Picking out the right oars can be expensive but it can also save your shoulders.
Anyone buying a new boat knows that all the things that go with it can nickel and dime you to death. But, the one thing you should’t skimp on is Oars. Or as our clients like to call them ” the paddle thingy.” I have always been a fan of the Sawyer Oars and Oar Blades and I feel like they are well worth the investment. Currently I run the Sawyer Pole Cats with Cataract Floating Oar Blades. These are not the top of the line Sawyer Oars but they are lightweight and the floating Oar Blades make a huge difference when on the water. The lighter weight oars and floating blades do not sound like they would make a big difference in rowing but they can make a big difference in fatigue which in turn can effect your ability to pull hard when you need to.
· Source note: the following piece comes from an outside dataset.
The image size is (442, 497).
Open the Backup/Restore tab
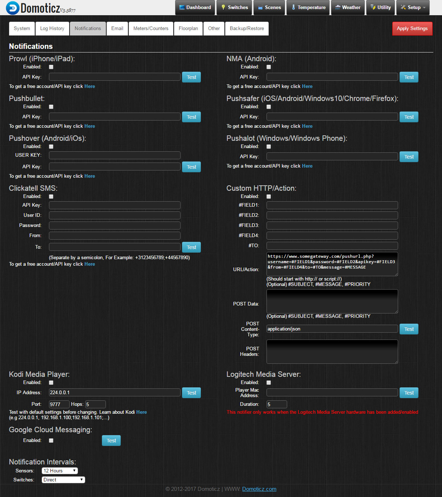pyautogui.click(x=247, y=29)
As always I am constantly looking for a good drift boat deal and once pull the trigger on one the Oars that I will be looking at are the Sawyer Square Top Dyno X. Jeff Brazda Turned me onto these oars last Spring on a Steelhead Trip in the O.P. These are the lightest oars that I have ever rowed with and they are extremely easy to maneuver. I have found that lighter oars make crab stroking much much easier and for those who guide a lot out of boats the crab stroke is a must to master for keeping the boat on a straight slow line.
I know it is a tough pill to swallow but spending the extra money on lighter oars can make your rowing experience much easier.